Es gibt, so wie im richtigen Leben, auch immer eine andere Wahrheit. Am 24. September überrollen die SCL Tigers den späteren Tabellenführer Davos gleich mit 7:0. Mit sechs ausländischen Spielern. Joshua Fahrni (22), einer, der von Bern nach Langnau gewechselt hat, um sich aus- und weiterzubilden, erzielt ein Tor und darf sich darüber hinaus ein Assist gutschreiben lassen. Es ist bereits sein zweiter Saison-Treffer. Zuvor hat er am 20. September ein Tor und ein Assist beim 4:2 gegen das – zu diesem Zeitpunkt – noch schier übermächtige Gottéron beigesteuert. Dario Allenspach (22), ein Auszubildender, der von Zug nach Langnau gekommen ist, trifft gegen Gottéron ebenfalls. Die Lehrlinge erzielten also bei diesem Sieg die Hälfte der Tore. Auch gegen Gottéron konnte Trainer Thierry Paterlini sechs Ausländer einsetzen.
Nach dem 7:0 gegen Davos folgen 18 Partien, bei denen Langnaus Trainer nicht mehr alle sechs Ausländerpositionen besetzen kann. Acht Mal hat er sogar nur vier und zwei Mal lediglich drei Ausländer zur Verfügung. Sechs von diesen 18 Partien verlieren die Langnauer zu null.

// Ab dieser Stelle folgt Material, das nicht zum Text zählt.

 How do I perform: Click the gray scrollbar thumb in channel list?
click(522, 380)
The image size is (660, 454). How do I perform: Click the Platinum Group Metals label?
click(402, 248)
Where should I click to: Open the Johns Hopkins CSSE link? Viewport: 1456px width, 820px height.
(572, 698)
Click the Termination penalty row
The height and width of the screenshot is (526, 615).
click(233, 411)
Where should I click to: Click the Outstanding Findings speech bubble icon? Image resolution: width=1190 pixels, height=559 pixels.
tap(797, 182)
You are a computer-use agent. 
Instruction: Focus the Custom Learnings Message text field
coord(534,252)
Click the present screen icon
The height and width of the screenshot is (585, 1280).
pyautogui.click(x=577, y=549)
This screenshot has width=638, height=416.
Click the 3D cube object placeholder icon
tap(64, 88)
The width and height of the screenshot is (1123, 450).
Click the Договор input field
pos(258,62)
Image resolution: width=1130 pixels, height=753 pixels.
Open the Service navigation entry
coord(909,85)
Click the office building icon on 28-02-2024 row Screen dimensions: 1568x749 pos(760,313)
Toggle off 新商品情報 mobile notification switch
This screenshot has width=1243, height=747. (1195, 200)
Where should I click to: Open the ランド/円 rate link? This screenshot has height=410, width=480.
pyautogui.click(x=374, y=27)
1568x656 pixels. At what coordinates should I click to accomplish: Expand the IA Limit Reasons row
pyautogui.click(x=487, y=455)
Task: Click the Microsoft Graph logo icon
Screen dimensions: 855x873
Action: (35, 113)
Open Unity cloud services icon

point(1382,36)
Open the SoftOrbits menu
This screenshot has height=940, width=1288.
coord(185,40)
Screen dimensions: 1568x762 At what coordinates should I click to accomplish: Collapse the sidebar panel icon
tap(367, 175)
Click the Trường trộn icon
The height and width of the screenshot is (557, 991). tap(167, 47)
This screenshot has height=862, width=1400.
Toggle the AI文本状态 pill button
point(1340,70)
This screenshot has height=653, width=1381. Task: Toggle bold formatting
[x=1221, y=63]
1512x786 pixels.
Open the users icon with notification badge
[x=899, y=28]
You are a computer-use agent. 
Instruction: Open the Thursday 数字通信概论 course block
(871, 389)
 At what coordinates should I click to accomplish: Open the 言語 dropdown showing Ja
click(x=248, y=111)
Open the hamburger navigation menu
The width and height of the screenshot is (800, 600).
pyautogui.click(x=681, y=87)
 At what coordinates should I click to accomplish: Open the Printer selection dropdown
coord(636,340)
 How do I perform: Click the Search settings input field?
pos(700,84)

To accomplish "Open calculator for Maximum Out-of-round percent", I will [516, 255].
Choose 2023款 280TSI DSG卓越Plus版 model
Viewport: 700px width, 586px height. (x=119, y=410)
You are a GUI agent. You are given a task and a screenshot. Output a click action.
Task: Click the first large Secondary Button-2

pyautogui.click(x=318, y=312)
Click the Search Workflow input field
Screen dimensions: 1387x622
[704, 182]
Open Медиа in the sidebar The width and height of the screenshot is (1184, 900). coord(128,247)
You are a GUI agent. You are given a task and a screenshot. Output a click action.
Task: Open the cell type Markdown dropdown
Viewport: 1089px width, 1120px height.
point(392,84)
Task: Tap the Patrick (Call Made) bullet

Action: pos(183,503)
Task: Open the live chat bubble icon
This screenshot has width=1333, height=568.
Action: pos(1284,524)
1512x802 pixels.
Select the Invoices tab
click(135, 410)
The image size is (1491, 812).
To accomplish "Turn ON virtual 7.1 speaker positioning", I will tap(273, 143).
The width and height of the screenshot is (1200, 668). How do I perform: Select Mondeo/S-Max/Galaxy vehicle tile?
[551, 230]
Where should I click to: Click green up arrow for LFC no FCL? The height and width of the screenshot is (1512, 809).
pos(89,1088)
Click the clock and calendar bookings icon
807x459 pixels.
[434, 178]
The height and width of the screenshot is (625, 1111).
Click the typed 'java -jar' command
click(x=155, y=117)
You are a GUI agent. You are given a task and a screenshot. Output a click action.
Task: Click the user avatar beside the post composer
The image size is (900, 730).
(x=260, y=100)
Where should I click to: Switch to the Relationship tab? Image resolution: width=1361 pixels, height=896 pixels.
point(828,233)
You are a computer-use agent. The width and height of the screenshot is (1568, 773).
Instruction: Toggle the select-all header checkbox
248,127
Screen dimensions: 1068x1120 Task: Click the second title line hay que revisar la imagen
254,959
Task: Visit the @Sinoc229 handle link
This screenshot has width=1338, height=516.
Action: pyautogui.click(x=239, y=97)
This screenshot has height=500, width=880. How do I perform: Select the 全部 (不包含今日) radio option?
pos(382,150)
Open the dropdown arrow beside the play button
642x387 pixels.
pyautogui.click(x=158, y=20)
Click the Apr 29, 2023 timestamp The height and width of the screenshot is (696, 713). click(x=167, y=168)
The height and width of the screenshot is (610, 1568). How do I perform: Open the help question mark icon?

Logisch wäre nun, wenn die jungen Talente, die Auszubildenden, die Lehrlinge, die Abwesenheit der ausländischen Konkurrenz genutzt hätten, um die Liga zu rocken. Denn nun bekommen sie mehr Eiszeit, mehr Aufmerksamkeit, mehr Verantwortung, kurzum: mehr Gelegenheit sich zu zeigen, zu profilieren, zu entwickeln. Das ist aber nun ganz und gar nicht der Fall. Dario Allenspach bucht in diesen 18 Partien gerade mal ein Tor und ein Assist. Joshua Fahrni bringt es auf zwei Assists und ein Tor.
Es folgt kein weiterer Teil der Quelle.